RECORDS FOR THE TASK:

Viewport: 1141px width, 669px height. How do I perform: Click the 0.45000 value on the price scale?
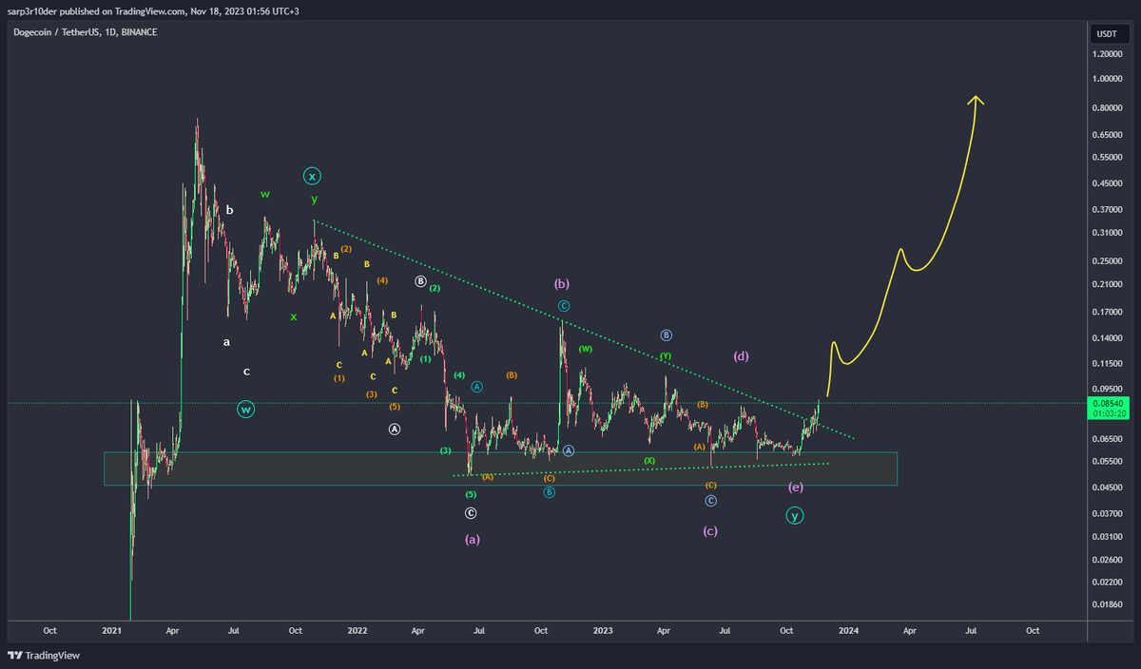point(1108,182)
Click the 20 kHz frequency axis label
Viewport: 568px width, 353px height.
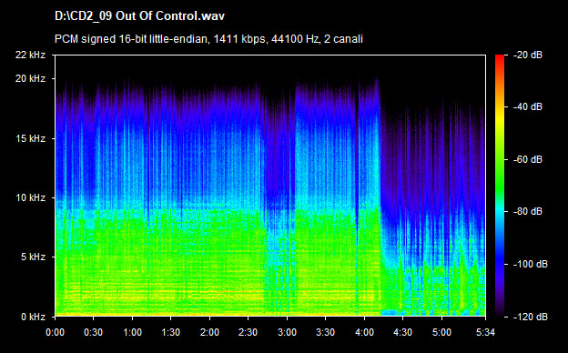(30, 78)
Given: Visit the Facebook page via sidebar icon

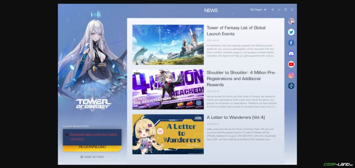Looking at the screenshot, I should [291, 43].
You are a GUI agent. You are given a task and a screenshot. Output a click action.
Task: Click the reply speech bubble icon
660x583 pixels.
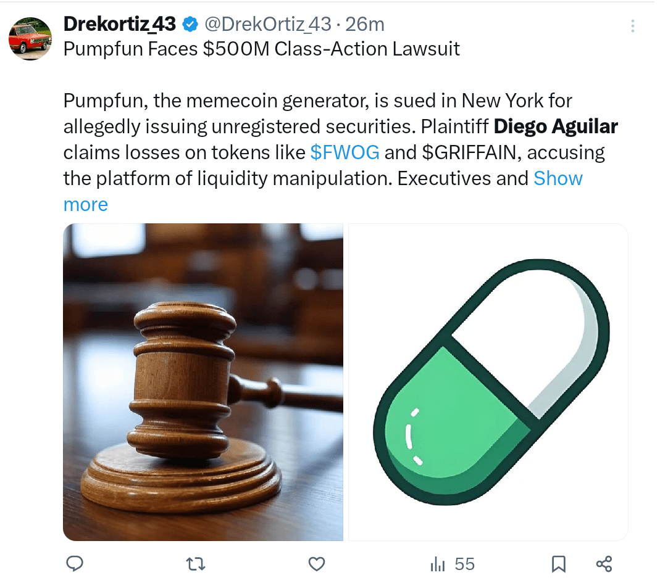75,564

GIVEN REQUEST:
Format every line of the rows above as a JSON list of strings, one string per line, with blank lines dropped and the pictures left out.

SOLUTION TO THIS PROBLEM:
[
  "Viewport: 1141px width, 669px height. How do I perform: Click the 0.45000 value on the price scale?",
  "point(1108,182)",
  "Click the 20 kHz frequency axis label",
  "Viewport: 568px width, 353px height.",
  "(30, 78)",
  "Given: Visit the Facebook page via sidebar icon",
  "Looking at the screenshot, I should [291, 43].",
  "You are a GUI agent. You are given a task and a screenshot. Output a click action.",
  "Task: Click the reply speech bubble icon",
  "660x583 pixels.",
  "75,564"
]